La escasez de agua, alimentos y medicinas, junto a la imperiosa necesidad de carpas y tiendas de campaña para alojar a todas las personas que han perdido sus hogares, se ha convertido en la principal urgencia en el día después al terremoto que la noche del miércoles asoló ciudades enteras del suroeste de Perú. El Gobierno peruano asistió impotente a las demandas de ayuda de miles de damnificados en una jornada de infierno en muchas poblaciones que quedaron aisladas a causa de los cortes de carreteras mientras aumenta la cifra de muertos.

Informaciones preliminares de los bomberos señalaron ayer que el terremoto ha dejado unos 510 muertos, 1.500 heridos y 85.000 damnificados, mientras que el Instituto Nacional de Defensa Civil (Indeci) informó de 16.669 viviendas destruidas en las regiones de Ica, Lima, Junín y Huancavelica.

La falta de agua agravó la situación sobre todo en Ica, Pisco, Chincha y Cañete. En estas ciudades, que además permanecen a oscuras por la falta de electricidad, muchos supervivientes tuvieron que pasar su segunda noche al raso rodeados por los escombros a los que quedaron reducidas sus casas. El drama adquirió proporciones macabras tras conocerse las sospechas de los equipos de rescate de que bajo esos mismos cascotes podría haber decenas de cadáveres o personas vivas atrapadas. A pesar de las horas transcurridas, muchas familias no renuncian a hallar con vida a sus desaparecidos.

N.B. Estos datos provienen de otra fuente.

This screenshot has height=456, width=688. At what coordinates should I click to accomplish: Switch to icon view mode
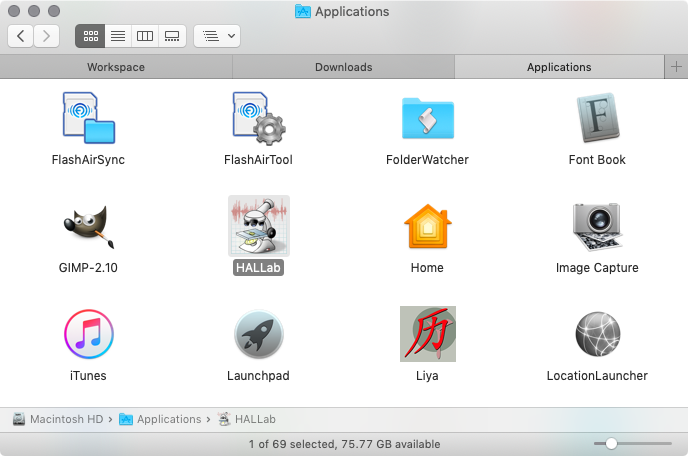pyautogui.click(x=91, y=36)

"La situación se agudiza por la falta de carpas, alimentos, agua y medicinas", señaló este viernes Guillermo Merino, comandante de los Bomberos de Pisco, la ciudad más devastada por el terremoto, de 7,7 grados en la escala de Richter. Cerca del lugar donde hacía estas declaraciones, un grupo de subordinados suyos luchaban contra el reloj y removían los restos de tierra y piedras de lo que fue la iglesia católica de San Clemente con la esperanza de rescatar a alguna de las decenas de personas que asistían a la misa cuando se hundió el templo, y que ahora figuran en las listas oficiales de desaparecidos.

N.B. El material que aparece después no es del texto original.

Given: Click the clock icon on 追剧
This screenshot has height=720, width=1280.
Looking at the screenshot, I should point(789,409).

En plena calle, cerca de la Plaza de Armas, unos cincuenta cadáveres fueron alineados a la espera de que sus familiares desesperados acudieran a identificarlos o recogerlos. Algunos se los llevaron para enterrarlos, incluso en sus vehículos particulares. La magnitud del desastre también es tremenda en los hospitales, que están colapsados por el gran número de heridos y por la falta de material médico, además de sufrir daños en sus estructuras. La situación tampoco mejoró Ica, donde el terremoto dejó tras de sí cientos de viviendas destruidas y vehículos sepultados bajo escombros.

Saqueos

El presidente peruano, Alan García, hizo un llamamiento a todos los afectados para que no caigan en la "desesperanza" porque, aseguró, "nadie va a morir de sed ni de hambre". No obstante, en los lugares donde la destrucción es mayor se registraron ya varios casos de pillaje y saqueos a farmacias y almacenes de comida, que en algunos casos hicieron necesaria la intervención de la policía.

En Chincha, la policía intensificó la búsqueda de más de 600 presos fugados de la cárcel de Tambo de Mora, que se desplomó a causa del seísmo. "La policía tiene órdenes de recapturar vivos o muertos a los delincuentes", aseguró el general Eduardo Montero, jefe de la Dirección de Criminalística.